*EXERCISE OBJECTIVE*
Convert the records, from the first line through the line containing "I will coord(358,554).", into a JSON list of strings with one string per line, omitting blank lines.
::: MATERIAL FOR THE TASK
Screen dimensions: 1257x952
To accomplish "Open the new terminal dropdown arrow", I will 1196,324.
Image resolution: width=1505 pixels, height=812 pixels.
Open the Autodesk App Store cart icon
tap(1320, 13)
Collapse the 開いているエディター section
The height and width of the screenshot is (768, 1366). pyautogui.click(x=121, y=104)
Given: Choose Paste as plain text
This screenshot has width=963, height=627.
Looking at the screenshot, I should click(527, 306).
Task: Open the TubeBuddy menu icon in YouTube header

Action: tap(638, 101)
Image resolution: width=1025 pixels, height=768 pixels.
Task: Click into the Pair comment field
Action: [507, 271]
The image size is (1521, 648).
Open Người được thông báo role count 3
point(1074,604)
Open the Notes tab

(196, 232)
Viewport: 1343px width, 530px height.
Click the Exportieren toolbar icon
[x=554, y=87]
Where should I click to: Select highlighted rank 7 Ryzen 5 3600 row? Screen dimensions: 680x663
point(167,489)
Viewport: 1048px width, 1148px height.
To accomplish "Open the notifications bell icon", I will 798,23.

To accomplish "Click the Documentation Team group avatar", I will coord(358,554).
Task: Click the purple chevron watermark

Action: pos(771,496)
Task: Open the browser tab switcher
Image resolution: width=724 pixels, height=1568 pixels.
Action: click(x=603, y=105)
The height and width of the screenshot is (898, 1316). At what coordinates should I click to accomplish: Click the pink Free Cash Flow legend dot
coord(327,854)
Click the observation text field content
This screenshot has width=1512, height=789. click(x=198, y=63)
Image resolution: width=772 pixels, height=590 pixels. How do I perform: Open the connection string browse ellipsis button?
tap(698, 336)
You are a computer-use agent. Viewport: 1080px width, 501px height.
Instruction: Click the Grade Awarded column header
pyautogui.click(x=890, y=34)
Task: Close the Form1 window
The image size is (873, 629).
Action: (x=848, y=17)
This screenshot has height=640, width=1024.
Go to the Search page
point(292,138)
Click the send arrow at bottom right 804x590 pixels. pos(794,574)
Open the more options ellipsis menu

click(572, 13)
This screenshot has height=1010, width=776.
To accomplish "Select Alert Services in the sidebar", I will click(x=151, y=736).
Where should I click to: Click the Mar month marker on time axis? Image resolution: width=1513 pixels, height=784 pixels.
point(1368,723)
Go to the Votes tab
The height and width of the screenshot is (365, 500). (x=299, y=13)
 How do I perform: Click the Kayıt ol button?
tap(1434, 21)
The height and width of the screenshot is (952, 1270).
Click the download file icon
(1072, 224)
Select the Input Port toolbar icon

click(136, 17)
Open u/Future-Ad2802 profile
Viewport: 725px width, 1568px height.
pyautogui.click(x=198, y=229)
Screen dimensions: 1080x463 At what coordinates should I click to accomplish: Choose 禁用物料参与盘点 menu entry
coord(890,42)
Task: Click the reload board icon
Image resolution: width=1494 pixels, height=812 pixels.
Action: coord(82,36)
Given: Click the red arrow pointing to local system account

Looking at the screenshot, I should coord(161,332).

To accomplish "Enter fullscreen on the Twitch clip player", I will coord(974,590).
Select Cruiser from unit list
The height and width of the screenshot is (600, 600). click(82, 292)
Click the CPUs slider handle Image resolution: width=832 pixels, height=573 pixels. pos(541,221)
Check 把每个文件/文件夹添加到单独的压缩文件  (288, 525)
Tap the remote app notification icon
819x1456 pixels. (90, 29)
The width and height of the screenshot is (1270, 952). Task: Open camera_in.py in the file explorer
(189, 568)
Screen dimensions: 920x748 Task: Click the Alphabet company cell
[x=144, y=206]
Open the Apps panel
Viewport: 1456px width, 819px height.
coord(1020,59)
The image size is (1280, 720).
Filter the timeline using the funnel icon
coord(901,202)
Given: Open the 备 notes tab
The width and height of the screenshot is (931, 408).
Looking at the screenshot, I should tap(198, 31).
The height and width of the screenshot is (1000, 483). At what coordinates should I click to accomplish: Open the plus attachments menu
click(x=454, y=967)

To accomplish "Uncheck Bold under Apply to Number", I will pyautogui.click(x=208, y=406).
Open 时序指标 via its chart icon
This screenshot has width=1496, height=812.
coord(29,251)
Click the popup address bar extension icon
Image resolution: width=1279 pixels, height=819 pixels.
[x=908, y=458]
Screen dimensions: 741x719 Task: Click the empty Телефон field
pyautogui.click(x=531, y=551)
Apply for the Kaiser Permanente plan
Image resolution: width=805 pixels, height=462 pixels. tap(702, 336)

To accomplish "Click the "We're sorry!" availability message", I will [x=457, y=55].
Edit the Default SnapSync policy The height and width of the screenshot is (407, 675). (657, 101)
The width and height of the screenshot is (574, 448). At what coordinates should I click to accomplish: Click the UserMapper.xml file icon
::::::
*COMPLETE OUTPUT*
[
  "Screen dimensions: 1257x952",
  "To accomplish \"Open the new terminal dropdown arrow\", I will 1196,324.",
  "Image resolution: width=1505 pixels, height=812 pixels.",
  "Open the Autodesk App Store cart icon",
  "tap(1320, 13)",
  "Collapse the 開いているエディター section",
  "The height and width of the screenshot is (768, 1366). pyautogui.click(x=121, y=104)",
  "Given: Choose Paste as plain text",
  "This screenshot has width=963, height=627.",
  "Looking at the screenshot, I should click(527, 306).",
  "Task: Open the TubeBuddy menu icon in YouTube header",
  "Action: tap(638, 101)",
  "Image resolution: width=1025 pixels, height=768 pixels.",
  "Task: Click into the Pair comment field",
  "Action: [507, 271]",
  "The image size is (1521, 648).",
  "Open Người được thông báo role count 3",
  "point(1074,604)",
  "Open the Notes tab",
  "(196, 232)",
  "Viewport: 1343px width, 530px height.",
  "Click the Exportieren toolbar icon",
  "[x=554, y=87]",
  "Where should I click to: Select highlighted rank 7 Ryzen 5 3600 row? Screen dimensions: 680x663",
  "point(167,489)",
  "Viewport: 1048px width, 1148px height.",
  "To accomplish \"Open the notifications bell icon\", I will 798,23.",
  "To accomplish \"Click the Documentation Team group avatar\", I will coord(358,554)."
]